2. Confiance dans la providence (F 20, 13 ; 27, 13-14 ; 31, 50).
3. Idéal vécu par les premières communautés de frères (F 14, 4-5) et les religieuses déchaussées (F 15, 13-15).
C. Célébration
Examen de conscience : en partant des dispositions théologales de pauvreté évangélique et leurs fruits : désir de pauvreté, détachement et confiance, maîtrise de soi, plénitude et quiétude (cf. F 15, 15)
Défi, engagement et prophétie : Comment vivre aujourd’hui la pauvreté évangélique dans nos familles, nos groupes, nos communautés, à la lumière des textes cités et face aux défis de la réalité historique, sociale et culturelle que nous vivons (cf. Camino, Fiche web n° : Fiche I, p. 3-4).
IV. « J’éprouve toujours une extrême consolation à voir une église de plus où réside le très saint sacrement. » (F 3, 10)
Thérèse se réjouit de chaque fondation, consciente d’avoir édifié une église de plus au service de la présence eucharistique et du ministère de l’oraison. (F 18, 5 ; 29, 27). Cette communauté choisie a son propre style de vie évangélique. Il faudra veiller à bien discerner chaque vocation.
A. Contexte
Fondation de Medina del Campo. Célébrer la première messe et installer le Très Saint Sacrement comme centre de la communauté était pour Thérèse l’acte liturgique fondamental pour la fondation canonique d’un monastère. Sa dévotion et son souci pour le Saint Sacrement fait nettement allusion au conflit luthérien.
B. Clefs de lecture
1. La vocation à l’oraison requiert du discernement, mais il ne faut pas craindre de « s’engager dans ce chemin » (F 4, 2-4).
2. L’imagination et la mélancolie, ennemies de l’intériorité (F 7)
3. L’essence de la parfaite oraison : « aimer beaucoup » (F 5, 2), « En se déterminant à agir et à souffrir, et en le faisant lorsque l’occasion s’en présente. » (F 5, 3) ; « non dans les recoins d’une solitude, c’est au milieu des occasions que se montre l’amour » (F 5, 15-16)

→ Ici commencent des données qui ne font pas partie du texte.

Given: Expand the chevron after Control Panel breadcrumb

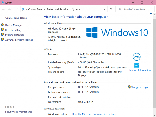Looking at the screenshot, I should (x=44, y=9).

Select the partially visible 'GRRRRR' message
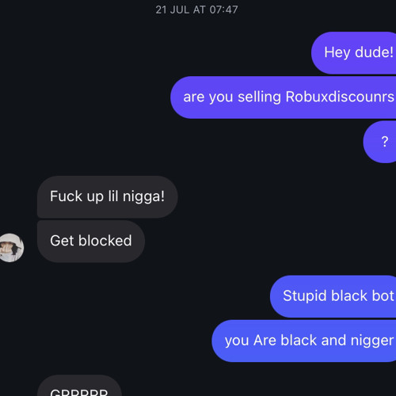[79, 386]
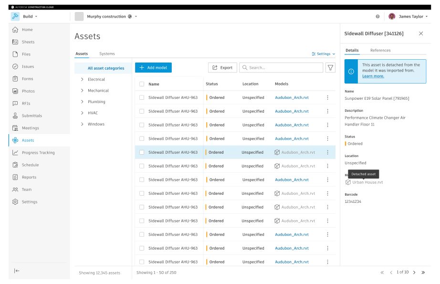440x284 pixels.
Task: Select the highlighted row's checkbox
Action: point(142,152)
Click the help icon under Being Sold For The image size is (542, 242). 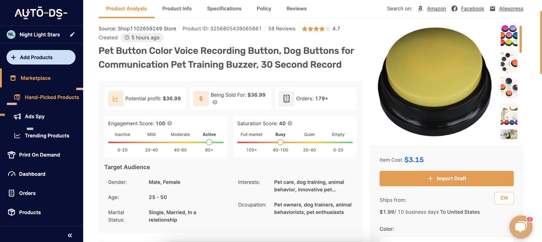(215, 102)
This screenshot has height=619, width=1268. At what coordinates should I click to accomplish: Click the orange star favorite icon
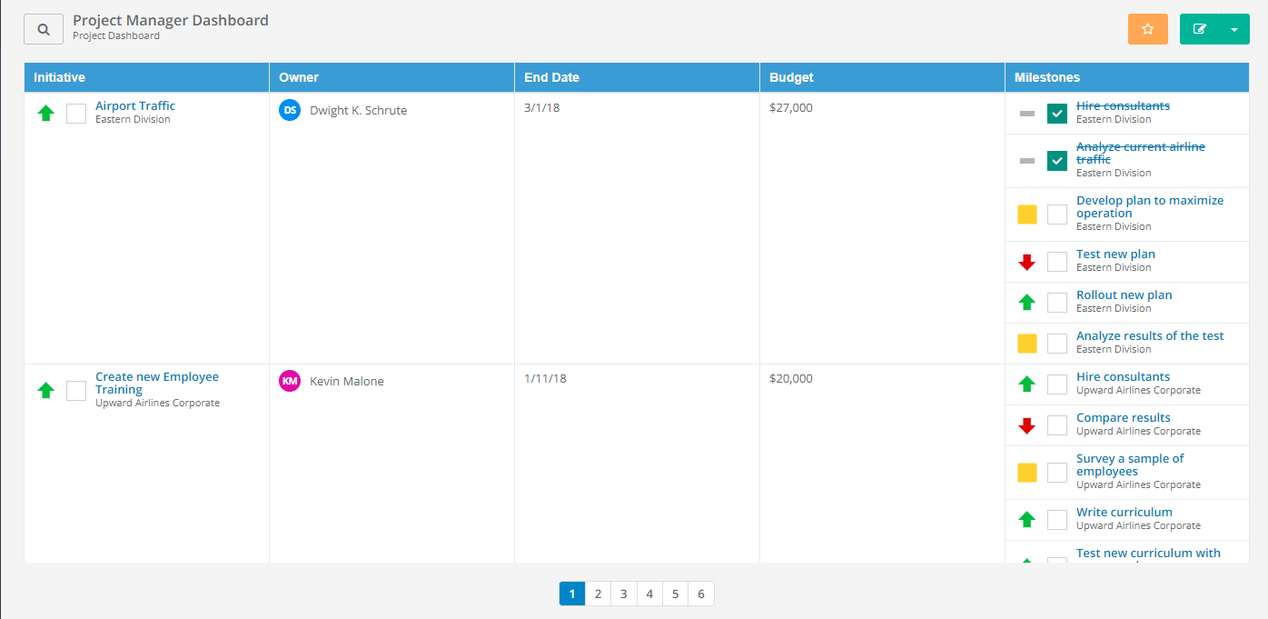(1147, 28)
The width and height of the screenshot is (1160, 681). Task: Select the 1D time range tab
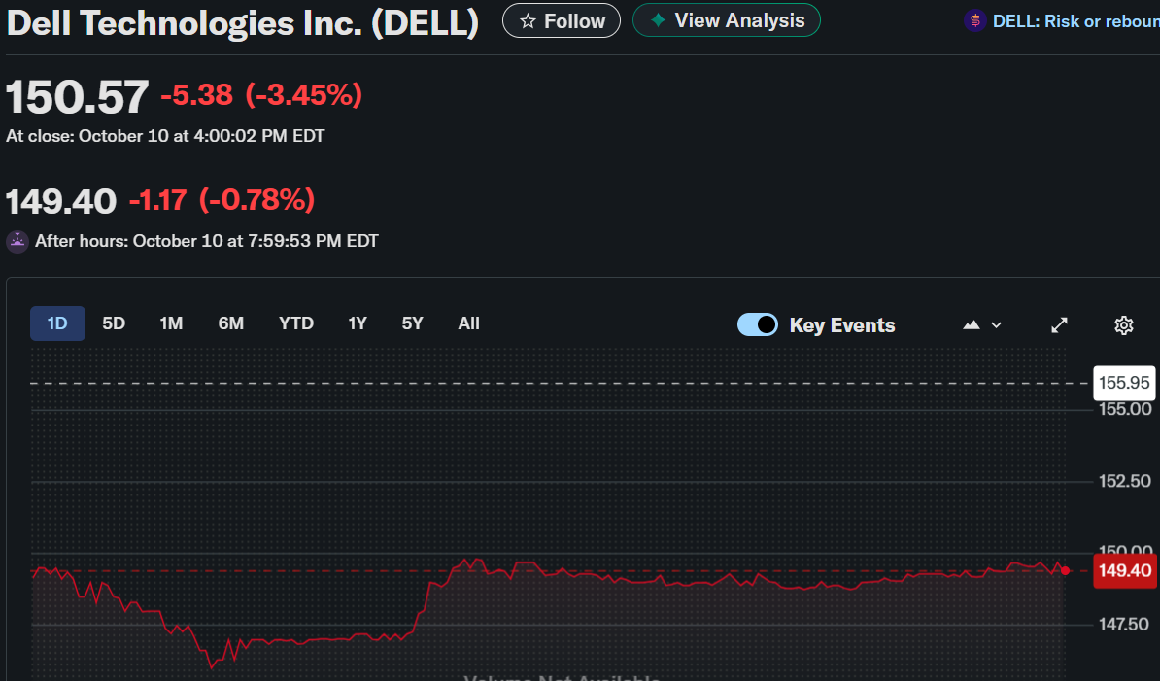pos(57,323)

4. Vocation à la solitude et à l’intimité avec Lui : « Rien n’égale le bonheur que nous goûtons à nous voir seules » (F 31, 46)
5. Conseils aux prieures (F 18, 6-13) : « Le discernement est d’une grande importance pour gouverner » (F 18, 6 ; 19, 1). Conduire les sœurs au chemin de la Règle et des Constitutions avec charité, douceur dans les mortifications, en louant et en encourageant les vertus (F 8, 9), Il faut « aider progressivement chaque religieuse, selon la portée d’intelligence que Dieu lui a donnée et son degré d’avancement spirituel. » (F 18, 8)
C. Célébration
Oraison devant le Saint Sacrement. Texte pour s’y préparer : L’Humilité du Christ dans l’Eucharistie (F 3, 13) ; « la présence […] de Jésus-Christ, vrai Dieu et vrai homme, au très saint sacrement […] devrait être le sujet d’une de nos plus grandes joies. » (F 18, 5) au cœur de notre communauté et de notre vie.
Partage sur le texte biblique de la Samaritaine : l’eau vive et le contentement « d’être en sa compagnie » (F 31, 46).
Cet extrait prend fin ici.